Write out the lines starting at the one containing "You are a computer-use agent. Screen" and ending at the one containing "point(51,423)", switching every "computer-use agent" to "desktop agent". Leave everything else in those lines unchanged.

[Entries for finding text and elements]
start

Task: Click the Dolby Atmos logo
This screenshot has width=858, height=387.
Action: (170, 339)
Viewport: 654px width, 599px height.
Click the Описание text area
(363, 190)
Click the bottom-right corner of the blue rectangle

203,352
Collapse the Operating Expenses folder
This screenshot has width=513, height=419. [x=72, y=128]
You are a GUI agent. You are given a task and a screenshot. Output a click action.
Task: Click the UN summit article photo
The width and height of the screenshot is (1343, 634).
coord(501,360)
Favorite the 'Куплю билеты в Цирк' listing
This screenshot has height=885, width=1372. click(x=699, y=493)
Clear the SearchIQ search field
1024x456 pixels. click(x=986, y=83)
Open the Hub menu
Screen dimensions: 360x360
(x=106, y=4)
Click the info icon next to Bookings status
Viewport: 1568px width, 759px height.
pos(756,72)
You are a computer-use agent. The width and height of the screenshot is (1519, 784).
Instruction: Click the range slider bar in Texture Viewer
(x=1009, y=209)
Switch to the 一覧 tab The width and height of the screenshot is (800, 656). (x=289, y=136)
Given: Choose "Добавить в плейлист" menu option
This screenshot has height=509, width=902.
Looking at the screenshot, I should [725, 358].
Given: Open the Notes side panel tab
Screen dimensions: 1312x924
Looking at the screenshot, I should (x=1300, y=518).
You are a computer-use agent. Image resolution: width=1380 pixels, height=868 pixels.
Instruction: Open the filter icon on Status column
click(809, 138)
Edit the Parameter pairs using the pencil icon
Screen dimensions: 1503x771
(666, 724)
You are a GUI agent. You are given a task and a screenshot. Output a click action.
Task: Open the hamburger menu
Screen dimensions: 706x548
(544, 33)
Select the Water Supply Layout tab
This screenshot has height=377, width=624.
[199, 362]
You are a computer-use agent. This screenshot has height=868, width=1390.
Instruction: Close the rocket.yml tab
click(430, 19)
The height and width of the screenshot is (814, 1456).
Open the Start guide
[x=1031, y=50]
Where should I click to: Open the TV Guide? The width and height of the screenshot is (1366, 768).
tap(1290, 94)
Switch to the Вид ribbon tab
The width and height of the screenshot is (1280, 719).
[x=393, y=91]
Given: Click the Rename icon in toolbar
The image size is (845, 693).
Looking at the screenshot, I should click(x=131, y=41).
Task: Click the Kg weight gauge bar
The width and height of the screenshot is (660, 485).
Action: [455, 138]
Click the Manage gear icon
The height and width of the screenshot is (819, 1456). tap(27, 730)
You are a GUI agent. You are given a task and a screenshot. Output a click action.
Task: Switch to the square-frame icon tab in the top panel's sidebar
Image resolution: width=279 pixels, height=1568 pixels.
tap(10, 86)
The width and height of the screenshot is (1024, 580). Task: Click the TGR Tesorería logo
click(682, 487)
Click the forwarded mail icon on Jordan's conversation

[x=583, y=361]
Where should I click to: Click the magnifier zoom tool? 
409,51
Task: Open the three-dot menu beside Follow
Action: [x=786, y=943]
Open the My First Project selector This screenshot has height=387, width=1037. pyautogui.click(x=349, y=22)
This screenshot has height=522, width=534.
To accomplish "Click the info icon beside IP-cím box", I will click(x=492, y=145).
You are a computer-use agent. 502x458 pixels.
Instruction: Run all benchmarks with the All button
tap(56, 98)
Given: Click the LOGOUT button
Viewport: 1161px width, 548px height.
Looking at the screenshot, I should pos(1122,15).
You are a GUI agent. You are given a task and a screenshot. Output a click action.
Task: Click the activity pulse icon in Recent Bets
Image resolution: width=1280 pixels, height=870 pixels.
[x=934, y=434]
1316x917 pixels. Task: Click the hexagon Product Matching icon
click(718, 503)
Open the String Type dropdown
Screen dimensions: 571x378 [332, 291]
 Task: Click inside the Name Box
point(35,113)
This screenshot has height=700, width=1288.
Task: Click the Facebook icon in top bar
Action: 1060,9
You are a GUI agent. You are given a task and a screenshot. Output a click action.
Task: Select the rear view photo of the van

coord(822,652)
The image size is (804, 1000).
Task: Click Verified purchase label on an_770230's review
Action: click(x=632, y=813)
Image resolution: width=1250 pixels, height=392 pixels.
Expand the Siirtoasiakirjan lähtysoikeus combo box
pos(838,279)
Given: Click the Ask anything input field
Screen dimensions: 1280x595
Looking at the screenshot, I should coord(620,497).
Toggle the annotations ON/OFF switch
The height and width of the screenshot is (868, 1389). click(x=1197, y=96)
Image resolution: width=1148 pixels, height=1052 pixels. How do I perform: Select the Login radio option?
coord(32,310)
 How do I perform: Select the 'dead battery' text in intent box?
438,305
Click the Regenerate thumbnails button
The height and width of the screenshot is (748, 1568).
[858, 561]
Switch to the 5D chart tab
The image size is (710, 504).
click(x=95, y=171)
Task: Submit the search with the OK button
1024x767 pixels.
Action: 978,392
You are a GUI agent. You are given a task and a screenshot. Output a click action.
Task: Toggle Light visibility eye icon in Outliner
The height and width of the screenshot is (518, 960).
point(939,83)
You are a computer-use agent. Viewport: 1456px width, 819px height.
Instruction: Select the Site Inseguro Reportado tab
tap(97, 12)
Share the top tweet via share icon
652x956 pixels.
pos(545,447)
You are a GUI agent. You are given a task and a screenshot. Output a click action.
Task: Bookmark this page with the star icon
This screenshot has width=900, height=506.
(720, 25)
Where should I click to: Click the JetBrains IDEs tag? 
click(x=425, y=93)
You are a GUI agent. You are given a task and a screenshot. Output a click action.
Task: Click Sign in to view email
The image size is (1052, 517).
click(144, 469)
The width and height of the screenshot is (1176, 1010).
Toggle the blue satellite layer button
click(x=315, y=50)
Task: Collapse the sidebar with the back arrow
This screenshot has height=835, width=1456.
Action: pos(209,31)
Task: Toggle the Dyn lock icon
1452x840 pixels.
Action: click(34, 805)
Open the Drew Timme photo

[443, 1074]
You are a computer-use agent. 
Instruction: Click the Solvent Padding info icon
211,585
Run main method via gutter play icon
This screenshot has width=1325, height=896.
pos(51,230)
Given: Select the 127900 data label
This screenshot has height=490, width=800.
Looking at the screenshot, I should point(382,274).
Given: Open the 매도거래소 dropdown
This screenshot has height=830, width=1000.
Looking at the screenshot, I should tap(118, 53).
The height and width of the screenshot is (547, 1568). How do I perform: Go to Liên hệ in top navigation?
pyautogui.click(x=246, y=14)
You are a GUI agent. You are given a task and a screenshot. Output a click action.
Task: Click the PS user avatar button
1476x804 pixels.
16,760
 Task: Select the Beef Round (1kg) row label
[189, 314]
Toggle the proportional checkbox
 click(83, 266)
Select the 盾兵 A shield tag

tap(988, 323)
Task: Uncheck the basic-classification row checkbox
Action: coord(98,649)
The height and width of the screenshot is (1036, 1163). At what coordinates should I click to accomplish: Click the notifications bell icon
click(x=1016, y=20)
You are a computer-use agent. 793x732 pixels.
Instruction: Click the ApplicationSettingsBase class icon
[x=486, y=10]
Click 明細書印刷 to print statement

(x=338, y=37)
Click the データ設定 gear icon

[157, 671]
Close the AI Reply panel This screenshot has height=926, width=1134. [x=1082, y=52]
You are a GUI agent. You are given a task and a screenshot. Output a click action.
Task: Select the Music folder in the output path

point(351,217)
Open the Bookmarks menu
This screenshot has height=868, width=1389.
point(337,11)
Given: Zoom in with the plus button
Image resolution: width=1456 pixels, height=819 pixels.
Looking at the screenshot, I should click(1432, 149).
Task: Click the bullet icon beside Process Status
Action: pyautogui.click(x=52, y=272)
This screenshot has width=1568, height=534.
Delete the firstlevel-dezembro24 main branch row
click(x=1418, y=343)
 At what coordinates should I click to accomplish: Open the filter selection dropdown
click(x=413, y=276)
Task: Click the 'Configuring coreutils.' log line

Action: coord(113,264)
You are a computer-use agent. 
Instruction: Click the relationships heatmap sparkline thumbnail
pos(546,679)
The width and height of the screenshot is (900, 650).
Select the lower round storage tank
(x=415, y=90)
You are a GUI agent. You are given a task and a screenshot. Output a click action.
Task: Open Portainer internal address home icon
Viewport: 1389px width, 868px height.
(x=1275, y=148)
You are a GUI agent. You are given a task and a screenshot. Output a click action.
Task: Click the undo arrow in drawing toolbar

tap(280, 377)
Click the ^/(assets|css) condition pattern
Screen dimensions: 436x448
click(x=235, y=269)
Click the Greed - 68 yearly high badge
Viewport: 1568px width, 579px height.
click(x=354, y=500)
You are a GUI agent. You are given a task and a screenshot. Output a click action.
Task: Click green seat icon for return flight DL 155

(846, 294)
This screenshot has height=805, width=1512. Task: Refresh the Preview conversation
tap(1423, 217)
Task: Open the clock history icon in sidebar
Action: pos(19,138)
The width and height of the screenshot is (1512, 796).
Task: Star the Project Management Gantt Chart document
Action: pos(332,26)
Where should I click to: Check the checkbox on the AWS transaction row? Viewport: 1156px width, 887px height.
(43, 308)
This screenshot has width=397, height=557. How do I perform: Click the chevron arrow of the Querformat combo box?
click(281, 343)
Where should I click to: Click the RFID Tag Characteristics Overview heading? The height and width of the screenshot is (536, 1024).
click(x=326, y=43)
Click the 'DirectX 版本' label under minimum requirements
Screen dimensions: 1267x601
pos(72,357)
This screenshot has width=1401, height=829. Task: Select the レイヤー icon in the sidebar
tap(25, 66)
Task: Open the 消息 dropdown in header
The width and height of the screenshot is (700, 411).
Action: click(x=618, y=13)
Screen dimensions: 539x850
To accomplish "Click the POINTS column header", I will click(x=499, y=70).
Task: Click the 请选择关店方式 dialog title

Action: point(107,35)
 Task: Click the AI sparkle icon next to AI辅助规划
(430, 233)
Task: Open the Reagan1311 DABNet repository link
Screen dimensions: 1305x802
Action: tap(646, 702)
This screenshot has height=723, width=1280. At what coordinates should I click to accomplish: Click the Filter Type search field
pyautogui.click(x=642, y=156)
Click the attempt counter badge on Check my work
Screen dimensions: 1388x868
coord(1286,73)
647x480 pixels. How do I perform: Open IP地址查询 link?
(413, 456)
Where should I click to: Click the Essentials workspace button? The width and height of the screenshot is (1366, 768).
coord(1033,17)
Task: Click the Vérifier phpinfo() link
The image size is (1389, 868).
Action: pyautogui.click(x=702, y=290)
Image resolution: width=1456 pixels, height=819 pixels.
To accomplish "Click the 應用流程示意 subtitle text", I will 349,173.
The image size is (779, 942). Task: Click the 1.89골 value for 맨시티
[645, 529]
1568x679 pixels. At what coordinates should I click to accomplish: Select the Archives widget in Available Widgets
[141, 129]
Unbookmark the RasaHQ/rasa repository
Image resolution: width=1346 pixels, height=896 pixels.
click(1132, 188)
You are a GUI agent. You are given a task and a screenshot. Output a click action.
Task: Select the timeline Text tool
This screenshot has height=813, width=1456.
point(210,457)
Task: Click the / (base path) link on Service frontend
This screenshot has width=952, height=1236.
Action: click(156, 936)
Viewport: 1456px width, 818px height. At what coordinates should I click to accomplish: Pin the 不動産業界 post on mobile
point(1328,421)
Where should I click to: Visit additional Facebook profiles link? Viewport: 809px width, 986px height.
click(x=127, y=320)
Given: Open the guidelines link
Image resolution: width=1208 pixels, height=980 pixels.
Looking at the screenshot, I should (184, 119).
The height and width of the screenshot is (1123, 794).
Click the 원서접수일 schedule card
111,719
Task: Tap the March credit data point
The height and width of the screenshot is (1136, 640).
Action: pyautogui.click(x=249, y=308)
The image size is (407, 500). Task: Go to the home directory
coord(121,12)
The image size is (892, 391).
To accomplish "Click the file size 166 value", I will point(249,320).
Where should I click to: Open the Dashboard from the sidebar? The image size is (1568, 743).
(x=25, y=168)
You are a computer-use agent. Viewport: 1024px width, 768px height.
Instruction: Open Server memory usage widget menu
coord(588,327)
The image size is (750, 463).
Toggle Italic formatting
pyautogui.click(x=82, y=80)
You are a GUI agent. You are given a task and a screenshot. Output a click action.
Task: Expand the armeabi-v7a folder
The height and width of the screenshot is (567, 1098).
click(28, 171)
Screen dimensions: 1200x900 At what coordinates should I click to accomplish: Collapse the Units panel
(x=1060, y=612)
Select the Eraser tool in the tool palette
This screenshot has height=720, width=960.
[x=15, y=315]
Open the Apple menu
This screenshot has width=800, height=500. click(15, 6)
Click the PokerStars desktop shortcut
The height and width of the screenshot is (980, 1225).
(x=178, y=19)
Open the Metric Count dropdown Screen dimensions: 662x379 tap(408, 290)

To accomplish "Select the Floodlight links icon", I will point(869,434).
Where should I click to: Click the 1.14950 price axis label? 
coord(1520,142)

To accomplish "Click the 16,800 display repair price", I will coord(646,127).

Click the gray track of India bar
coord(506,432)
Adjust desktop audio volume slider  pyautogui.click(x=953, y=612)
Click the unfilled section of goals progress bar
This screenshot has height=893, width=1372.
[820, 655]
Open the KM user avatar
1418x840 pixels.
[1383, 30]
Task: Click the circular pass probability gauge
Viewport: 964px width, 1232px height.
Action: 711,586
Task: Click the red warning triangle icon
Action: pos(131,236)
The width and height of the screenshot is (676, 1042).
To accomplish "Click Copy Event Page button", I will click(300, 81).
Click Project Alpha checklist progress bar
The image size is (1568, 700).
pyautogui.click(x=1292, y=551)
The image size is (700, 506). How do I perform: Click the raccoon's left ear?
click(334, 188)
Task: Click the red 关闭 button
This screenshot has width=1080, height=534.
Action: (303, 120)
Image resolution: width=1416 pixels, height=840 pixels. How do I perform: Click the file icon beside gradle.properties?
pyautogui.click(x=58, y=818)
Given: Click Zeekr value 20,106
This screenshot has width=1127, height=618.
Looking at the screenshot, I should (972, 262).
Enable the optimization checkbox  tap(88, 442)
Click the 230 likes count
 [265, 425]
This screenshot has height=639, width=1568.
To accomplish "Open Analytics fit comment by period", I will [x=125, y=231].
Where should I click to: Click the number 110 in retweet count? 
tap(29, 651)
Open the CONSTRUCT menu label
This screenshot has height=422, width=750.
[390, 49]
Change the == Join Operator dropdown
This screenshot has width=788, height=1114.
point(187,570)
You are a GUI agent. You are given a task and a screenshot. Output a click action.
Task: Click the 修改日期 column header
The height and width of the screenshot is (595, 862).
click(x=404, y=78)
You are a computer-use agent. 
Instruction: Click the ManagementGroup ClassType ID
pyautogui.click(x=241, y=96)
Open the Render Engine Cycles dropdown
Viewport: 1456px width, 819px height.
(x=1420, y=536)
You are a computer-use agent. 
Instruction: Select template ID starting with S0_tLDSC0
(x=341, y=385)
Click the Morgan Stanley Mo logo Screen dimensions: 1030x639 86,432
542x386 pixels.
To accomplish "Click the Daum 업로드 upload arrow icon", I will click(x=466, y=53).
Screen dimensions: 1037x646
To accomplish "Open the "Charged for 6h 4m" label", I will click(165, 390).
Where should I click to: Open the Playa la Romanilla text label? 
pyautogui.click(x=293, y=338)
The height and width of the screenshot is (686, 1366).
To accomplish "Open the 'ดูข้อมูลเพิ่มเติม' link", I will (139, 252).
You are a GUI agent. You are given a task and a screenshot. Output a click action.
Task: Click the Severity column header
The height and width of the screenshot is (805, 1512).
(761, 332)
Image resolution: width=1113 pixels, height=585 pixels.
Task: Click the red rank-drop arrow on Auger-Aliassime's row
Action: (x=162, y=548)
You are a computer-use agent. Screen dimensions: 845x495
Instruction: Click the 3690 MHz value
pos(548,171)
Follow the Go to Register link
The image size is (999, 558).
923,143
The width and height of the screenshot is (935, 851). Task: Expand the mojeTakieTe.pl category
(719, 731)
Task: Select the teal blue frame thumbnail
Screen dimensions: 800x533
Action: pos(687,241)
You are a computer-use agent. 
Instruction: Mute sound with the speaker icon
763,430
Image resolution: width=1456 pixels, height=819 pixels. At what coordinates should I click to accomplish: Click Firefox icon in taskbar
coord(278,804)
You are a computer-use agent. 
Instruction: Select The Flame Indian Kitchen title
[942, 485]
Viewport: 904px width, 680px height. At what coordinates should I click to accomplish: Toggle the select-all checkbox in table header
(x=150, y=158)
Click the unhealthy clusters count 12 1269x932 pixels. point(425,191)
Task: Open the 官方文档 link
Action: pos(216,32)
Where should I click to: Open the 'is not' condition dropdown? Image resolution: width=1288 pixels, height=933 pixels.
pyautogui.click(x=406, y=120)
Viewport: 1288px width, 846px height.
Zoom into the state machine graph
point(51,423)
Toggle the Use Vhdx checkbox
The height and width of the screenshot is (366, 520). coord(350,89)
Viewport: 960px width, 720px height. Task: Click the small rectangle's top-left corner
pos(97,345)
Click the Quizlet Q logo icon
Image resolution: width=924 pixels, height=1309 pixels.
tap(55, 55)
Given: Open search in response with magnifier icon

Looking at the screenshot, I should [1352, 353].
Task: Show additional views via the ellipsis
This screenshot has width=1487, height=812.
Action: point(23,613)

end

** REPLY TO THE TASK **
You are a desktop agent. Screen dimensions: 845x495
Instruction: Click the 3690 MHz value
pos(548,171)
Follow the Go to Register link
The image size is (999, 558).
923,143
The width and height of the screenshot is (935, 851). Task: Expand the mojeTakieTe.pl category
(719, 731)
Task: Select the teal blue frame thumbnail
Screen dimensions: 800x533
Action: pos(687,241)
You are a desktop agent. 
Instruction: Mute sound with the speaker icon
763,430
Image resolution: width=1456 pixels, height=819 pixels. At what coordinates should I click to accomplish: Click Firefox icon in taskbar
coord(278,804)
You are a desktop agent. 
Instruction: Select The Flame Indian Kitchen title
[942, 485]
Viewport: 904px width, 680px height. At what coordinates should I click to accomplish: Toggle the select-all checkbox in table header
(x=150, y=158)
Click the unhealthy clusters count 12 1269x932 pixels. point(425,191)
Task: Open the 官方文档 link
Action: pos(216,32)
Where should I click to: Open the 'is not' condition dropdown? Image resolution: width=1288 pixels, height=933 pixels.
pyautogui.click(x=406, y=120)
Viewport: 1288px width, 846px height.
Zoom into the state machine graph
point(51,423)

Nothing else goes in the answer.